REQUIREMENT: Set down, without changes, everything from the line containing "At what (x,y)" down to the line containing "Looking at the", both of those lines included.
┌─ DATA FOR THE TASK
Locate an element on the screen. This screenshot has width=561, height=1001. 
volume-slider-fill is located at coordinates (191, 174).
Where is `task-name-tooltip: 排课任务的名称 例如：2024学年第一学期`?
└─
┌─ DATA FOR THE TASK
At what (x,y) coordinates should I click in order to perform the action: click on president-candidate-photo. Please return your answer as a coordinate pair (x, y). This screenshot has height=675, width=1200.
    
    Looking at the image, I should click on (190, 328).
└─
EXERCISE RESPONSE:
At what (x,y) coordinates should I click in order to perform the action: click on president-candidate-photo. Please return your answer as a coordinate pair (x, y). This screenshot has height=675, width=1200.
    
    Looking at the image, I should click on (190, 328).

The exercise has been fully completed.